### [Parts of the exercise]
1. Print the stretch of the solicitor-client privilege passage below from "[66]           The Supreme" through "by the parties.", reproducing the wording precisely.
2. Carry on the passage on solicitor-client privilege that follows, writing on from its final sentence.

Solicitor-Client Privilege

 

[65]           Solicitor-client privilege is a fundamental aspect of the administration of justice and “…should only be set aside in the most unusual circumstances, such as a genuine risk of wrongful conviction” (see Pritchard v Ontario (Human Rights Commission), 2004 SCC 31, [2004] 1 SCR 809 at paragraph 17).

 

[66]           The Supreme Court has delineated the criteria for establishing solicitor-client privilege on several occasions (see Pritchard above, at paragraph 15; Solosky v Canada (1979), [1980] 1 SCR 821 at page 837).

 

[67]           The document in question must be:

            1.         a communication between solicitor and client;

            2.         which entails the seeking or giving of legal advice; and

            3.         which is intended to be confidential by the parties.

 

[68]           The documents in question clearly constitute communications. However, the applicant submits that in many cases the communications are not between a solicitor and client.

 

[69]           The Supreme Court considered the role of “in-house” counsel in Pritchard above. The Court noted that the label “in-house” does not change the applicability of privilege. Following R v Shirose, [1999] 1 SCR 565, the Court held that the important consideration is the capacity in which a lawyer is working, as these lawyers have roles which are both legal and non-legal. When “in-house” lawyers give legal advice to a client department, solicitor-client privilege applies. However, privilege will not attach where an in-house lawyer is advising in a non-legal or policy capacity.  This analysis depends on the “…nature of the relationship, the subject matter of the advice, and the circumstances in which it is sought and rendered” (see Pritchard, above at paragraph 20).

### [Data block]
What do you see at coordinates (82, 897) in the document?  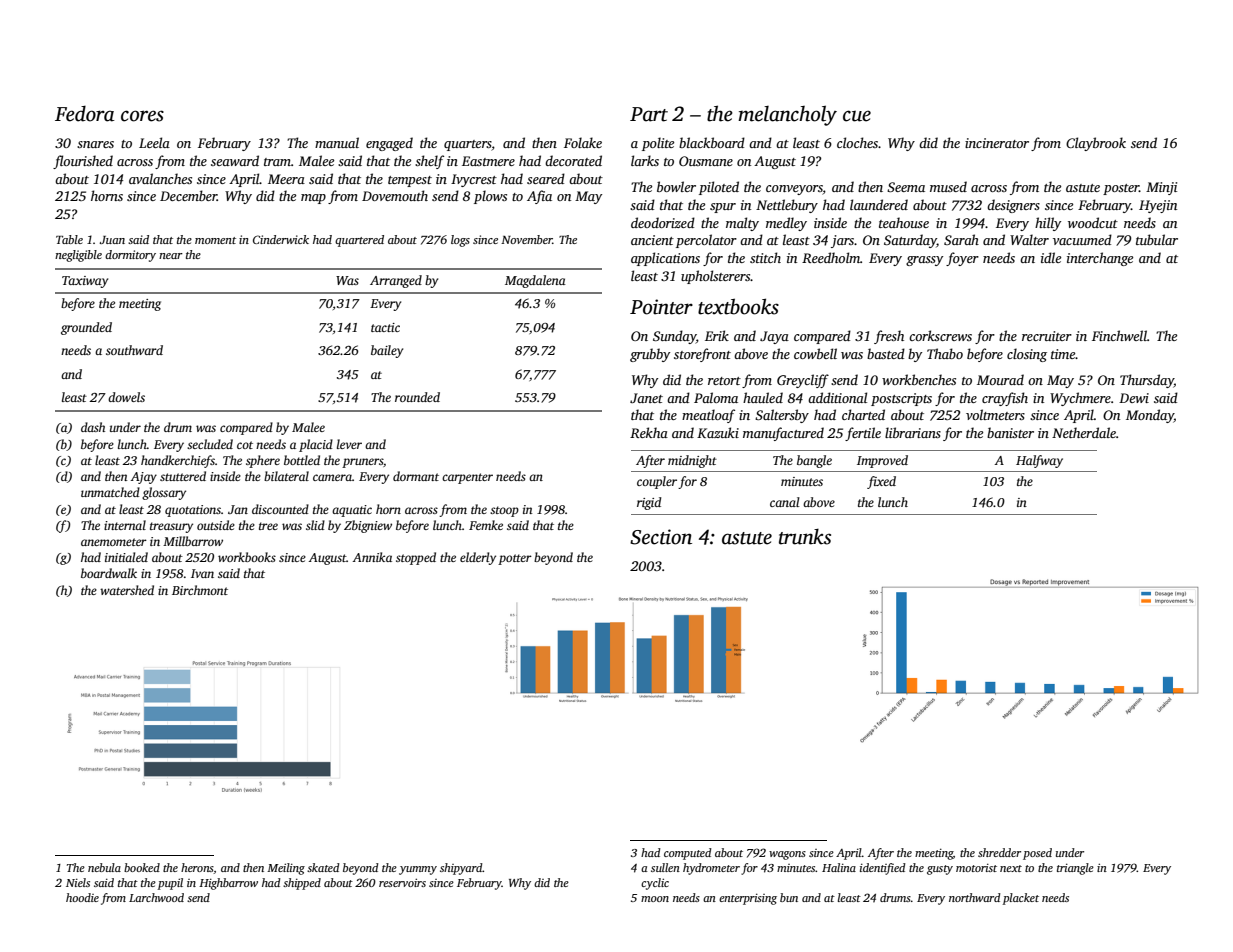 I see `hoodie` at bounding box center [82, 897].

### [Exercise responses]
1.
[66]           The Supreme Court has delineated the criteria for establishing solicitor-client privilege on several occasions (see Pritchard above, at paragraph 15; Solosky v Canada (1979), [1980] 1 SCR 821 at page 837).

 

[67]           The document in question must be:

            1.         a communication between solicitor and client;

            2.         which entails the seeking or giving of legal advice; and

            3.         which is intended to be confidential by the parties.

2.
[70]           The Federal Court of Appeal defined the scope of legal advice in Samson Indian Nation and Band v. Canada, [1995] 2 FC 762, [1995] FCJ No 734 (QL) (FCA), stating at paragraph 8 that:

… it is not necessary that the communication specifically request or offer advice, as long as it can be placed within the continuum of communication in which the solicitor tenders advice; it is not confined to telling the client the law and it includes advice as to what should be done in the relevant legal context.

 

 

[71]           Further, the Federal Court of Appeal held in Blank v Canada (Minister of Environment), 2001 FCA 374 at paragraph 19, that solicitor-client privilege applies to:

[t]hose communications either seek or give legal advice, or represent an integral part of the ongoing dialogue relating generally to the matter… in which the legal advice is expressly or implicitly referred to.

 

 

[72]           The vast majority of the documents under review deal with the seeking and rendering of legal advice. There is also discussion and a legal opinion. As well, there are communications on the legalities and effect of certain documents. These communications were made by counsel acting in their capacity as lawyers, not in another capacity providing policy advice. Further, this information sharing was to remain confidential and the information was never shared with third parties outside of the Client Department of Citizenship and Immigration such that any waiver of privilege would have occurred. While there was communication between non-lawyers, this communication fits comfortably within the “continuum of communication” between the Department of Justice and members of its client, the Department of Citizenship and Immigration.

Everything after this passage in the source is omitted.